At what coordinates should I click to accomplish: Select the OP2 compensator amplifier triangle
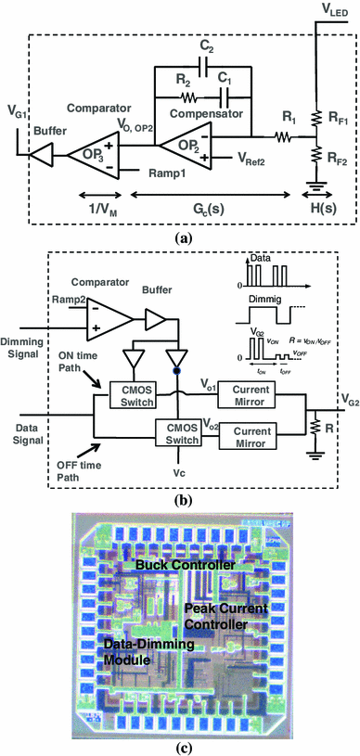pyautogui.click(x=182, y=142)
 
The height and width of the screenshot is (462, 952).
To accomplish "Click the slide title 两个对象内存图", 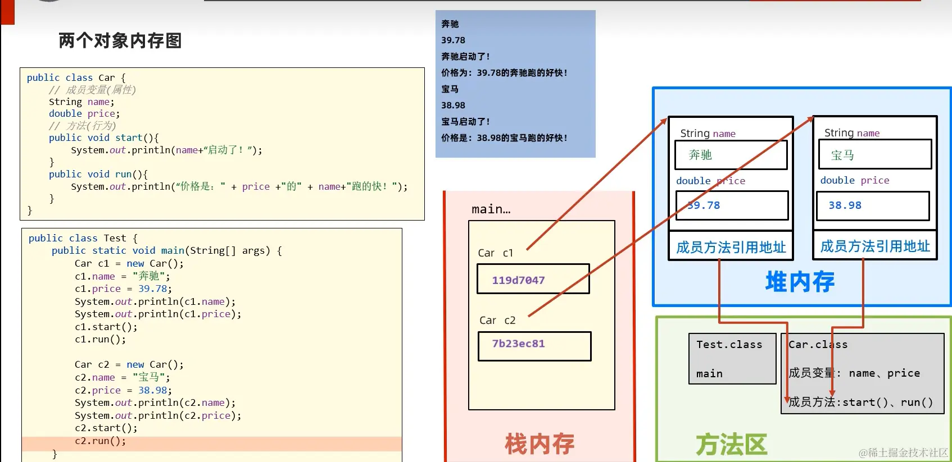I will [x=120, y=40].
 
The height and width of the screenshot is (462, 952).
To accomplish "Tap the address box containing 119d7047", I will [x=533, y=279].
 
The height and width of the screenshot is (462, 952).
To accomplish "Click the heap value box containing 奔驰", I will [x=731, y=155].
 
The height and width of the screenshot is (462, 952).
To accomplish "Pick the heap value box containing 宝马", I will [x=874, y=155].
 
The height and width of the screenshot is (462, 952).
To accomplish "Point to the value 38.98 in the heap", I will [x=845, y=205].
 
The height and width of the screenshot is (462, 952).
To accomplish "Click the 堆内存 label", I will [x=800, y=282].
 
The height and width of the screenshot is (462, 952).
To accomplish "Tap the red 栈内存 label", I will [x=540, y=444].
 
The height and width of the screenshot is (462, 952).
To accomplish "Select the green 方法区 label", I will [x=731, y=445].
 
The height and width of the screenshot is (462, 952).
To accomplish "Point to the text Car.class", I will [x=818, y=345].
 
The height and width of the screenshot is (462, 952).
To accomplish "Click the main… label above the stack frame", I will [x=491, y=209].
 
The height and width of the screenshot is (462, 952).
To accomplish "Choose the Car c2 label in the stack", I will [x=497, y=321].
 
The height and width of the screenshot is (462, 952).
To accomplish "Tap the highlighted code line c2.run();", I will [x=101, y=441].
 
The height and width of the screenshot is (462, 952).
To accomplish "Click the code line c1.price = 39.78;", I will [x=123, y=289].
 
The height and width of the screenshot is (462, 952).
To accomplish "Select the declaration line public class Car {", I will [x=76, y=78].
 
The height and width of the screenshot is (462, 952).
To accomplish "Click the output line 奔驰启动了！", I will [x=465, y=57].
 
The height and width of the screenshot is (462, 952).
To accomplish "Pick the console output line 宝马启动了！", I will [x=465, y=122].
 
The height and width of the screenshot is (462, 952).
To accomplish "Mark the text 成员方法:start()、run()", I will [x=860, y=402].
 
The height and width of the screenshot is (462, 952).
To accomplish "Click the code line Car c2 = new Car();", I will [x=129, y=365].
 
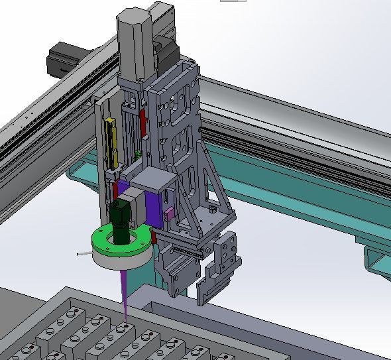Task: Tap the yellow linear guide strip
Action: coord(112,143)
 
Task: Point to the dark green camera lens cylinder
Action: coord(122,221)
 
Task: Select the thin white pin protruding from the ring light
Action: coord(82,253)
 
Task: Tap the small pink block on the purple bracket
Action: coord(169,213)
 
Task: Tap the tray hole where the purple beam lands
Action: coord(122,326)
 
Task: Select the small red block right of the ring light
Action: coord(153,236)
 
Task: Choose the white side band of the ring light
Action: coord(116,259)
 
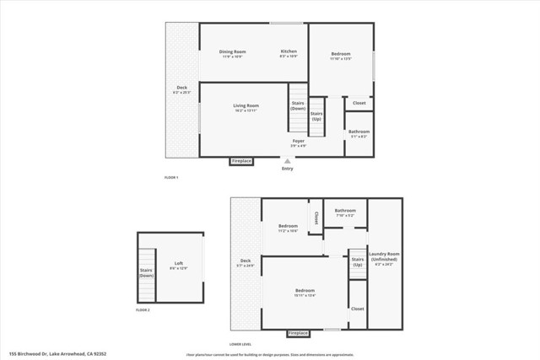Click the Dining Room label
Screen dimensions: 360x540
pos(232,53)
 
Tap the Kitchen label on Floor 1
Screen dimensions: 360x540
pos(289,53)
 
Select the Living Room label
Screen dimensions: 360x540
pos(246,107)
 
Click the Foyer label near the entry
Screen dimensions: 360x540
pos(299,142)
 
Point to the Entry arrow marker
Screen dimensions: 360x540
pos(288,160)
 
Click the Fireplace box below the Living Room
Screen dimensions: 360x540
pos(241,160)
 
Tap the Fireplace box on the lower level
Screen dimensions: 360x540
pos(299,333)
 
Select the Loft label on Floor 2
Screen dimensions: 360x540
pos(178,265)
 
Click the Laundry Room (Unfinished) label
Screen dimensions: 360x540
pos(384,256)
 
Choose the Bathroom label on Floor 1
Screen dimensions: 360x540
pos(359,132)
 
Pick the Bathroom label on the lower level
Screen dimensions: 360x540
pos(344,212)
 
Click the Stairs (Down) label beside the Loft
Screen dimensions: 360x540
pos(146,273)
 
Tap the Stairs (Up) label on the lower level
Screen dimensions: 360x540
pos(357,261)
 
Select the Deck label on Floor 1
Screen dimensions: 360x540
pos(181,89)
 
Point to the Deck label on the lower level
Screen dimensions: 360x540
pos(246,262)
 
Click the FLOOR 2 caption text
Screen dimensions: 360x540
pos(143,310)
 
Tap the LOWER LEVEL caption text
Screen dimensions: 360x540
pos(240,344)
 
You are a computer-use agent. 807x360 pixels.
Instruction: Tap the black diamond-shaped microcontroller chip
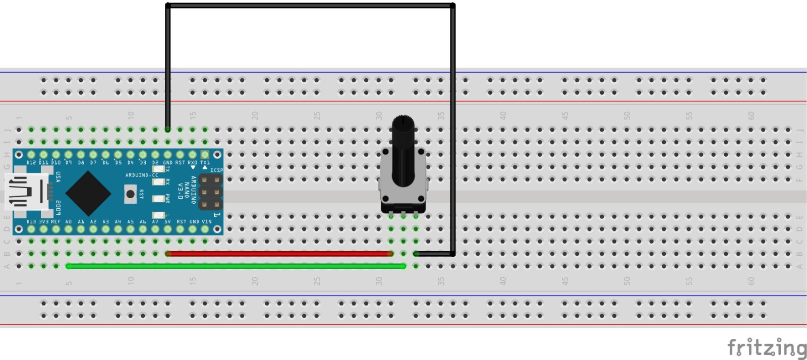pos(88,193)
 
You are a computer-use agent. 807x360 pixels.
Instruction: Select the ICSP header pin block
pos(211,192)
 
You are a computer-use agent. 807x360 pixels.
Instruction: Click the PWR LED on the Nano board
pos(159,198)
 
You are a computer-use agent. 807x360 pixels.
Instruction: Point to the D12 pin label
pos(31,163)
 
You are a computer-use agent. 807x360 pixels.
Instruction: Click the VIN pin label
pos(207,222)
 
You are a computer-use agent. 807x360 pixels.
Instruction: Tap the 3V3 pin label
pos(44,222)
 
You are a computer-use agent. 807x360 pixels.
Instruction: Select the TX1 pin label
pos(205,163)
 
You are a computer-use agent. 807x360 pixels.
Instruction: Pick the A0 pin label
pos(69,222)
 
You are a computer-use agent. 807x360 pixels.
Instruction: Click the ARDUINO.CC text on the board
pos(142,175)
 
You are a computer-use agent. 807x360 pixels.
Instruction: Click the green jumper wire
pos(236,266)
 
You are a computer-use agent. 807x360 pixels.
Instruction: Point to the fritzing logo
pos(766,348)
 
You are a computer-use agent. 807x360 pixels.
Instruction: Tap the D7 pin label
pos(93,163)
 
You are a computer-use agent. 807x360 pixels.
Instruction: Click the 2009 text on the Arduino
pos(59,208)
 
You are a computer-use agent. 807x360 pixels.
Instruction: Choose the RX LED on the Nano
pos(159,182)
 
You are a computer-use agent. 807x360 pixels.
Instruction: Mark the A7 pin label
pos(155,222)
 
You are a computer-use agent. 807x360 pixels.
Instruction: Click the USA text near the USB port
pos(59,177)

========

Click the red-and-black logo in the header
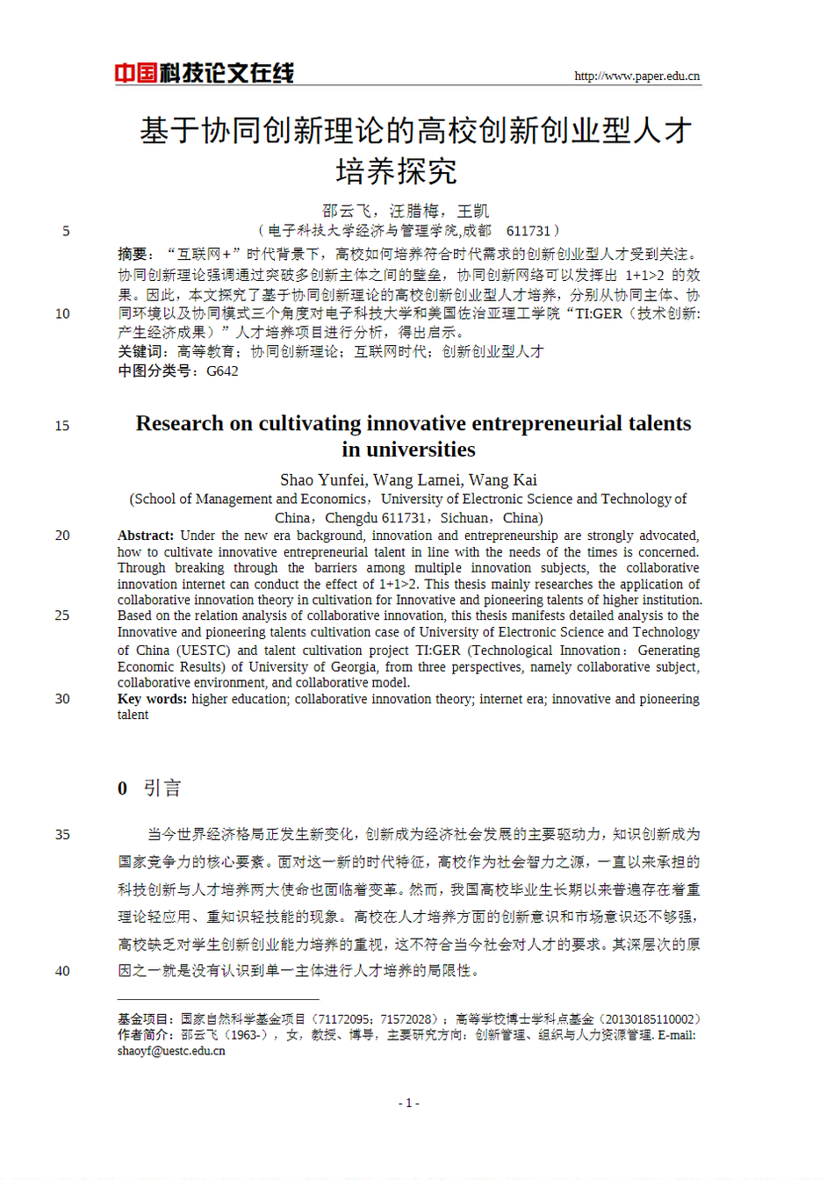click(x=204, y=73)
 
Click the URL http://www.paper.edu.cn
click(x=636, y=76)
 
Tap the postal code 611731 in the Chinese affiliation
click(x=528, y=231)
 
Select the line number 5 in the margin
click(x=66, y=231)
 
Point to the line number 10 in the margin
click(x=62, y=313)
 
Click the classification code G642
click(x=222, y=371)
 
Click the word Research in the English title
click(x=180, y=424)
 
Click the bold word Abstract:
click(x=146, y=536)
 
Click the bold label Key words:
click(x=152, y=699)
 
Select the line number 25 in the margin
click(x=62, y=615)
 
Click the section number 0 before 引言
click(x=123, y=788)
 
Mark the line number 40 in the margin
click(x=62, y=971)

========

Stated task: Please echo the records that begin at the line containing "Choose the Bathroom label on Floor 1" and end with the line containing "pos(146,273)", keeping both of those lines.

Exercise answer:
Choose the Bathroom label on Floor 1
Screen dimensions: 360x540
pos(359,132)
 
Pick the Bathroom label on the lower level
Screen dimensions: 360x540
pos(344,212)
 
Click the Stairs (Down) label beside the Loft
Screen dimensions: 360x540
pos(146,273)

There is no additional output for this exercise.